Document segment »
The largest publicly-traded oil companies in the world have been “living beyond their means” for years.
Since 2010, the five largest oil majors have spent vastly more than they have generated when including shareholder payouts. ExxonMobil, BP, Chevron, Total, and Royal Dutch Shell have dished out a combined $536 billion in dividends and share buybacks since 2010, a figure that far exceeds the $329 billion in free cash flow over the same period, according to a new report from the Institute for Energy Economics and Financial Analysis (IEEFA).
That comes out to a gap of $207 billion, or about 39 percent of the total that was given to shareholders. The shortfall had to be made up somehow. According to IEEFA, the oil majors bridged the gap by selling off assets and taking on debt.
“The oil majors are consistently under-performing the market and may believe that shareholders won’t notice, as long as they receive generous dividends,” said IEEFA director of finance and report co-author Tom Sanzillo. “As these companies continue to sell off assets and acquire more debt, they reveal a sector in disarray.”
ExxonMobil had the largest deficit, totaling nearly $65 billion. BP was in the hole by nearly $50 billion, but the others were not far behind – Chevron’s deficit hit $43 billion, Total’s was $27 billion and Shell was short by $22 billion.

Dataset records »
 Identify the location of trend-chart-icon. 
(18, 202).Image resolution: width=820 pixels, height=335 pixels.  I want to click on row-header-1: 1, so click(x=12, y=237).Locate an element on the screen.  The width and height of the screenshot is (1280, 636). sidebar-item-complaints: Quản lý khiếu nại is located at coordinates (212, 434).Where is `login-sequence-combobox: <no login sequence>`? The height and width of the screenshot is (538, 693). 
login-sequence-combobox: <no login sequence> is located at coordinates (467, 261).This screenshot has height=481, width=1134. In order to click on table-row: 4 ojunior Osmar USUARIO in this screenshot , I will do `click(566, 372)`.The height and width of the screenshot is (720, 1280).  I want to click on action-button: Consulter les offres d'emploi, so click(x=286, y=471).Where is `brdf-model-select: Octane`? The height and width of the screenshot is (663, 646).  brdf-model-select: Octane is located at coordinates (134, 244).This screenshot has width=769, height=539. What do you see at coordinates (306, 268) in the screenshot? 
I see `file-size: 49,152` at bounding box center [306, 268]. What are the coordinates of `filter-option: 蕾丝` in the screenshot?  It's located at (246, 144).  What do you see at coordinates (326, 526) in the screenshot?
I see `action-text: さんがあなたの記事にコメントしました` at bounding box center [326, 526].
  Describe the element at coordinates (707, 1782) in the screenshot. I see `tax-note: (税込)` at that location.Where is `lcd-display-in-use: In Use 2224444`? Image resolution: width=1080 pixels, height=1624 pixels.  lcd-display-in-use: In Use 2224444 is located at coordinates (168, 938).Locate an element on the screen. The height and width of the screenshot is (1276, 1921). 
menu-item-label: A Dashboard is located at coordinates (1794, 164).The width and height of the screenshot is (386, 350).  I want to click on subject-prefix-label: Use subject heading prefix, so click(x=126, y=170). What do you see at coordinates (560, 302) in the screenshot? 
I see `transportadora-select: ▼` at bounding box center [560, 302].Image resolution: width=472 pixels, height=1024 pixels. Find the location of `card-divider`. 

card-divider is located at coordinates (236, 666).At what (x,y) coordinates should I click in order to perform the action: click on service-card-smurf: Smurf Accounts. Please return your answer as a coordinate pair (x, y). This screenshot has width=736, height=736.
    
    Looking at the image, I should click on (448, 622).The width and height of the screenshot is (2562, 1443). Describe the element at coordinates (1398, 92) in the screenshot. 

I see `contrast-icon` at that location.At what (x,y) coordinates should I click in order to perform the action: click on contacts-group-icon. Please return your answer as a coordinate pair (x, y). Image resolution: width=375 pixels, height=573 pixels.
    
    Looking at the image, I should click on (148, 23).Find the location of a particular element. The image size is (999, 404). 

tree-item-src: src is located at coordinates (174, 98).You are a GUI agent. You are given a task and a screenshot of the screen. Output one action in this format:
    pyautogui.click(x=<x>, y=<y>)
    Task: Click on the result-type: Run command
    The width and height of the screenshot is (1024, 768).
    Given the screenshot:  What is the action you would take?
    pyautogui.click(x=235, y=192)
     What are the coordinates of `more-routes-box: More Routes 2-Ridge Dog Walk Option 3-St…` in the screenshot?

Exercise directions »
In the article on oil majors' shareholder payouts, how did the companies make up the shortfall between their payouts and free cash flow?

Solution »
They sold off assets and took on debt.